Anyone here have a pj ceiling mount sharing the ceiling with their IB manifold? Any problems? My manifold is NOT mounted to the same joists as my pj mount, so maybe I will be ok.


----------



## NBPk402 (Feb 21, 2012)

I had the same problem, and thought it was my projector screen... I changed the projector to a shelf mount and the problem went away. :T


----------



## Talley (Dec 8, 2010)

Mine is rock solid. Sorry you have a problem.


----------



## DqMcClain (Sep 16, 2015)

You could always switch to a shelf mount, and then shock-mount the shelf with bungee cord... it works for microphones in high-vibration mounting situations (Like the bottom side of a marimba).

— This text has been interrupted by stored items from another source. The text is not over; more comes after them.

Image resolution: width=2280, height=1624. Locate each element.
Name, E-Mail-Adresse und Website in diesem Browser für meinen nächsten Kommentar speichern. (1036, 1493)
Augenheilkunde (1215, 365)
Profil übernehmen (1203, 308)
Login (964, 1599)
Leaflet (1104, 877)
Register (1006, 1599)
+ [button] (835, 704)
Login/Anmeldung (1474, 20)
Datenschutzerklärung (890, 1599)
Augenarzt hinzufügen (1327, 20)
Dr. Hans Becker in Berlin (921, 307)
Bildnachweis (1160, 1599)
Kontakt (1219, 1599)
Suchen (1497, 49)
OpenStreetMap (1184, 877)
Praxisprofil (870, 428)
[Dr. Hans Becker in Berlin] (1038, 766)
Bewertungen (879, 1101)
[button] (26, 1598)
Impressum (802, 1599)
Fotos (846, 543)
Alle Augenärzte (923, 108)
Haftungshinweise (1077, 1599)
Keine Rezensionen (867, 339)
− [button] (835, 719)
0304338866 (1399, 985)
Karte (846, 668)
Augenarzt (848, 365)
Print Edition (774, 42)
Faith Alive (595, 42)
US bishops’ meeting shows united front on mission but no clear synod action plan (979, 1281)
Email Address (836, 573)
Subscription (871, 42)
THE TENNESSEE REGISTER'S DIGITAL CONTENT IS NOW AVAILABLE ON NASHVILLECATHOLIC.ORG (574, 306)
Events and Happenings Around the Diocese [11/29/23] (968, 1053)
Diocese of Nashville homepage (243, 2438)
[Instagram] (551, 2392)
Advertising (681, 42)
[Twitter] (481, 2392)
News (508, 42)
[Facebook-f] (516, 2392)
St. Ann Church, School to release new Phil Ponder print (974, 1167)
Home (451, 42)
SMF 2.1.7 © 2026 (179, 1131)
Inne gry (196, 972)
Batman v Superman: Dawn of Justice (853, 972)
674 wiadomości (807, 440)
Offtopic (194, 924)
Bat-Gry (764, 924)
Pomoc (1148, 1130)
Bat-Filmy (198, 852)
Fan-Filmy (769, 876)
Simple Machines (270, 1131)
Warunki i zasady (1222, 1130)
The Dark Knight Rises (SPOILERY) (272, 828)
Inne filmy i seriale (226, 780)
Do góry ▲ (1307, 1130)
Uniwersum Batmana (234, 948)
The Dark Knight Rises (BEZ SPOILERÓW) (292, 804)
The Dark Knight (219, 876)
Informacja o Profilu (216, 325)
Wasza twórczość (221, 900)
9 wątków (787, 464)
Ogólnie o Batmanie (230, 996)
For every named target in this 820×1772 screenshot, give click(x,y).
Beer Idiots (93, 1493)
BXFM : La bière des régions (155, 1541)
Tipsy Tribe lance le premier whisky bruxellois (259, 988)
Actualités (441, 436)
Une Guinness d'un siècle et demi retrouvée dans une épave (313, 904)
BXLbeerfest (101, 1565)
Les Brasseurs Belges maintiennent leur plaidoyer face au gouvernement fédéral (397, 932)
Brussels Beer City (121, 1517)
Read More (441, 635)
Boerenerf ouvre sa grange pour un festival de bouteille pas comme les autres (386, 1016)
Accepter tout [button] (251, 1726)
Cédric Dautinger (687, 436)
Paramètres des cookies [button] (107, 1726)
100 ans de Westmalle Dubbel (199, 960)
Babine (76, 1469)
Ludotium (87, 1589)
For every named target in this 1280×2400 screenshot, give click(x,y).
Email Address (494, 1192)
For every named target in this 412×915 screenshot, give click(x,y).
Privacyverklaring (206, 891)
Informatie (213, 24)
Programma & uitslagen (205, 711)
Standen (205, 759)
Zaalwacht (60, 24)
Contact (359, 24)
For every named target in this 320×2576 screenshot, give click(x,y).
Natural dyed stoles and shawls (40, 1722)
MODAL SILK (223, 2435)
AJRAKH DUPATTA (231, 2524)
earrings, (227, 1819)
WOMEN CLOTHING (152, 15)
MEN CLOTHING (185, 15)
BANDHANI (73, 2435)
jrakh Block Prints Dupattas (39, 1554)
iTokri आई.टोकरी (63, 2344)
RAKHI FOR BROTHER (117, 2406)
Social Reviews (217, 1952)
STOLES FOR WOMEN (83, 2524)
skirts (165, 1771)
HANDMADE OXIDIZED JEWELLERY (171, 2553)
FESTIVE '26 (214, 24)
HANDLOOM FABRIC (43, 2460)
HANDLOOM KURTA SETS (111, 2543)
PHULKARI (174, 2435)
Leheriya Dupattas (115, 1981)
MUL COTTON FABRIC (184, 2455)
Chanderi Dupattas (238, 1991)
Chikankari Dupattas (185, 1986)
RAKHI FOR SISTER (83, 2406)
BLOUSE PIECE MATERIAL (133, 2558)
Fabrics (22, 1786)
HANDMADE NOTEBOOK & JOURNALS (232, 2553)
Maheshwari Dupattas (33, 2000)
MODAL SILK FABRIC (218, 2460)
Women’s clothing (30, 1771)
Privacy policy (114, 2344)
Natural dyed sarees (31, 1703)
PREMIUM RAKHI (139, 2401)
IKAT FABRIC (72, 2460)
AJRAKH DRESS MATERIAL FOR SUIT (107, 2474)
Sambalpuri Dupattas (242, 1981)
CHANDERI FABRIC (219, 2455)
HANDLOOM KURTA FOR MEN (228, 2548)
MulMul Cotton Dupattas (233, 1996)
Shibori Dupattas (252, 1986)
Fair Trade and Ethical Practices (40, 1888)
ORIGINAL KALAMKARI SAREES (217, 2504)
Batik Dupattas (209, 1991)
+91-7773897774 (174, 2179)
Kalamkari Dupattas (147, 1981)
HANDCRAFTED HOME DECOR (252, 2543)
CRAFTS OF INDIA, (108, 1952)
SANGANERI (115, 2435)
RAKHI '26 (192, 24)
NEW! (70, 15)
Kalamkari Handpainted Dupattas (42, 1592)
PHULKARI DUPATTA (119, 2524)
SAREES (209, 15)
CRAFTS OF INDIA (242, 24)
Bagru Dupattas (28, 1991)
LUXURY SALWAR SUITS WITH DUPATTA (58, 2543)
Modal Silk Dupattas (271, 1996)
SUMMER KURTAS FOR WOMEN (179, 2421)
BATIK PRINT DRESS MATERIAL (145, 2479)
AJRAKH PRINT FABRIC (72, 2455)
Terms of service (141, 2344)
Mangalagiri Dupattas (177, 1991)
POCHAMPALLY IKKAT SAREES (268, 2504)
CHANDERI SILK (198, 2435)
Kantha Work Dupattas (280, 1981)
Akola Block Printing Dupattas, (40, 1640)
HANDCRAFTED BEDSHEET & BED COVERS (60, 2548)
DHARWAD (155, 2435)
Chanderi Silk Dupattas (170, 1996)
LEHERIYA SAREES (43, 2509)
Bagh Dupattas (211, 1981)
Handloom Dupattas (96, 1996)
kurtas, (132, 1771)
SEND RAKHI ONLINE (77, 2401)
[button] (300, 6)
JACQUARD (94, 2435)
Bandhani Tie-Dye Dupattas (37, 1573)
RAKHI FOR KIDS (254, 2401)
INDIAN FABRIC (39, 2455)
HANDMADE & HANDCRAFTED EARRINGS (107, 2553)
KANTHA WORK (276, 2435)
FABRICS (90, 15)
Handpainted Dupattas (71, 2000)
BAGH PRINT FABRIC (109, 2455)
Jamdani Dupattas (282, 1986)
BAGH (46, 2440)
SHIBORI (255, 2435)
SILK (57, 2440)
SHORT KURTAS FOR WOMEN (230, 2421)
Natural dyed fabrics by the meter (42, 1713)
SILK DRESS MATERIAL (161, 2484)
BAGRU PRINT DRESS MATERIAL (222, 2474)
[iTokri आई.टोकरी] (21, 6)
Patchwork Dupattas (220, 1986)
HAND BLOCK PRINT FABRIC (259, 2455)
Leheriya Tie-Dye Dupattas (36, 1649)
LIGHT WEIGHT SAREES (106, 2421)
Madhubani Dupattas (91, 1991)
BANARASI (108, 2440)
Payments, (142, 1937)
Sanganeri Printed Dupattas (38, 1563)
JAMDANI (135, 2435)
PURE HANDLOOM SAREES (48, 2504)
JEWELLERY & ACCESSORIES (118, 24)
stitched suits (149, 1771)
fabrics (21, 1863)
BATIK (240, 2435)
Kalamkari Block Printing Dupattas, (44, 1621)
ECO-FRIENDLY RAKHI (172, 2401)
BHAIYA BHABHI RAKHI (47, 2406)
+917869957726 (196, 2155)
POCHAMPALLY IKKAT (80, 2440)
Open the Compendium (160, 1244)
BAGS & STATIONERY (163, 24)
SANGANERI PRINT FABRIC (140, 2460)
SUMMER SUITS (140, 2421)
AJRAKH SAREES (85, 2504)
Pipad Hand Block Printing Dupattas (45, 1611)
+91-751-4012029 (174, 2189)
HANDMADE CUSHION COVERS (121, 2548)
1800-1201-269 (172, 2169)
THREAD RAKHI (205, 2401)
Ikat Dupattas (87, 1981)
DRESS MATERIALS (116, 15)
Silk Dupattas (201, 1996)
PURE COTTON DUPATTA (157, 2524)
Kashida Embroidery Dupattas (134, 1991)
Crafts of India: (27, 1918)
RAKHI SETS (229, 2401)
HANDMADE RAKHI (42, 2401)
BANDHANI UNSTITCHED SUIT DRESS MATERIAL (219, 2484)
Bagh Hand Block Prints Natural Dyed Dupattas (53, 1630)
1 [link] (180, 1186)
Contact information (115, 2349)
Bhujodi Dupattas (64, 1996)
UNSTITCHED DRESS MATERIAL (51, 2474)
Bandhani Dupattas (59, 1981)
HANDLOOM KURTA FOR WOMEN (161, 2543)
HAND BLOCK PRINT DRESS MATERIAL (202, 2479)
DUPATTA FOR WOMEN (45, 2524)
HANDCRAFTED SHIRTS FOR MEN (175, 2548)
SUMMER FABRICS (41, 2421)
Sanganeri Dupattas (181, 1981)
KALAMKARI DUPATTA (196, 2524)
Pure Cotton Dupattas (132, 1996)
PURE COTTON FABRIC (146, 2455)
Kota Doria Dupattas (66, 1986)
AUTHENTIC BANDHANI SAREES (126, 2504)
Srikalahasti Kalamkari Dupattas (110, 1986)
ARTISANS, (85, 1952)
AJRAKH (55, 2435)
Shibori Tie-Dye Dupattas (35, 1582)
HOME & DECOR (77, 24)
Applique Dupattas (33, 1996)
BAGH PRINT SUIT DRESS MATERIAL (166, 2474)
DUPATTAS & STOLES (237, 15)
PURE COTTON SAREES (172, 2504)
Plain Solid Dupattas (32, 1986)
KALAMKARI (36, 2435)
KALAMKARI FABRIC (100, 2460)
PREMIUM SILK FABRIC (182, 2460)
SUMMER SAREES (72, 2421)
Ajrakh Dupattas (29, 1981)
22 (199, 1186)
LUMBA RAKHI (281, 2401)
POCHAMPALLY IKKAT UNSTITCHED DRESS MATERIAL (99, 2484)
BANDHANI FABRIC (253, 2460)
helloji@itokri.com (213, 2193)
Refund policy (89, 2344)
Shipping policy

And there are ways to not make that look as silly as you might be imagining.


----------



## doublejroc (Feb 5, 2011)

Quick update....i haven't done anything yet to fix the problem. But, I have been thinking about doing the shelf option. Currently it's on a makeshift shelf and it's not too bad. I just don't want to order a mount, install, then find out it shakes.
Lately I have been working on the theatre room so I need to start a new thread soon so you guys will know where I'm at. Hopefully this weekend I'll get to it.


----------



## lugeidx4 (Nov 19, 2018)

My projector mount is attached to wood work/the trusses by four screws. However any time someone walkes through the kitchen above...


----------